What I witnessed next didn’t surprise me. It’s something that I’ve seen plenty of times in father-son interactions. The dad picked his son up and told him he was okay, that he needed to shake it off and be a tough guy. My heart sank as I watched the little boy, who couldn’t have been more than 5, try and fight back his tears and stuff his pain down deep—somewhere his dad wouldn’t be able to see it.. Or judge it.

I looked down at my own young son, who had taken his shoes off and was now barefoot in the sandbox.  I thought about how hard it would be to raise an emotionally intelligent boy in a world that will constantly tell him to “be a man.”

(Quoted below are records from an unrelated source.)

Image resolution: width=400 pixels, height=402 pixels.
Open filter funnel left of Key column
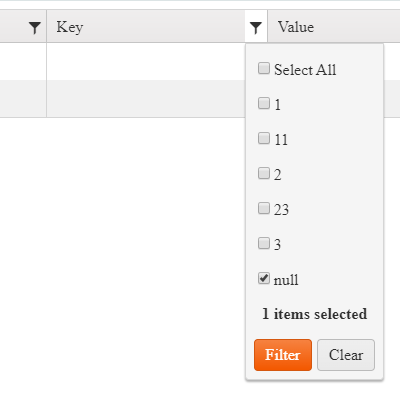point(35,28)
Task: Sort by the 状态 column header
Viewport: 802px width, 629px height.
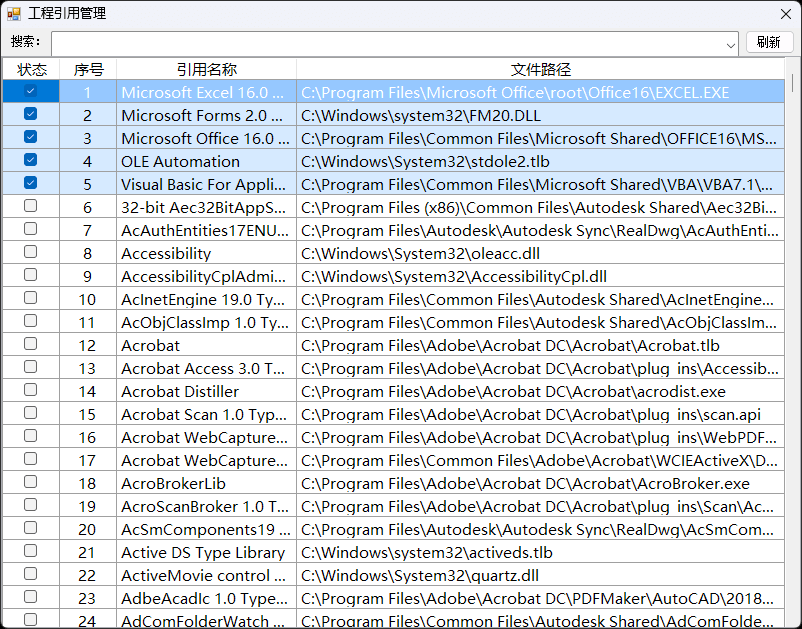Action: click(x=32, y=69)
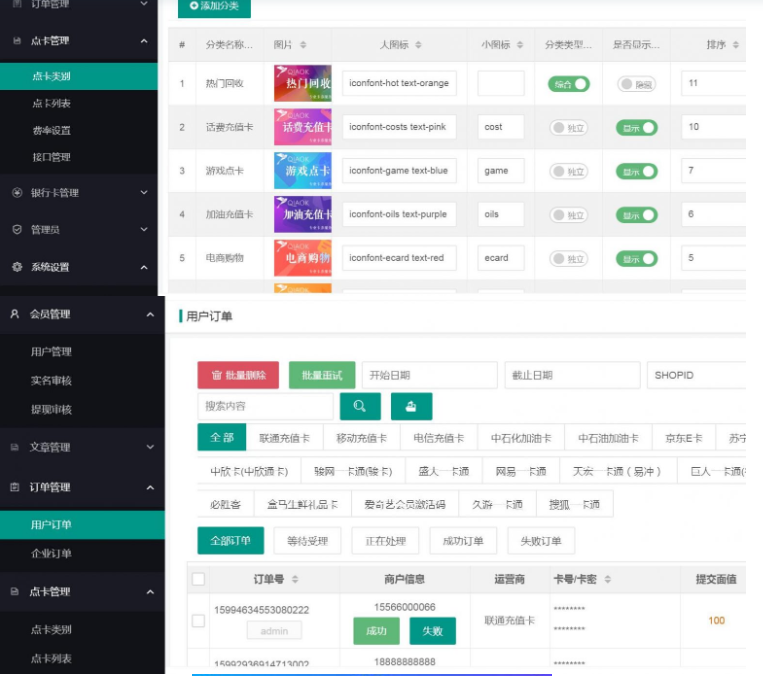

The scene on the playground I watched unfold is not unique.  A father that readily dismisses his sons need for him in order to “toughen him up” is not something out of the ordinary in our society.

Children often need comfort and to be told it is okay to cry, that it hurts when you fall down and sometimes you need a moment to recover. But all too often we send different messages to our sons along the lines of “Don’t admit that you feel pain. It makes you weak. Don’t cry. Ignore the feelings you’re having.”

A while after that incident I stumbled upon an article written by Kevin Love, an NBA basketball player. I began reading his piece and was instantly hooked. In his honest and refreshingly vulnerable article, Love shared his experience about having a panic attack in the middle of an NBA game.

He reflected on what it was like growing up and learning from a young age a playbook to be a man and be tough. Love explained that he thought talking about his struggles would be perceived as a weakness, especially as an athlete. Yet ignoring his emotions for 29 years became so painfully unhealthy that it manifested itself as a panic attack.

I read his words and immediately felt an outpouring of gratitude towards him. He had addressed an issue head-on in an incredibly noble way. I’d spent months thinking about this issue and as a mom, I was so thankful for the courage he possessed to not only share his raw experience to help anyone struggling with something similar but also for the impact his story could have on young boys.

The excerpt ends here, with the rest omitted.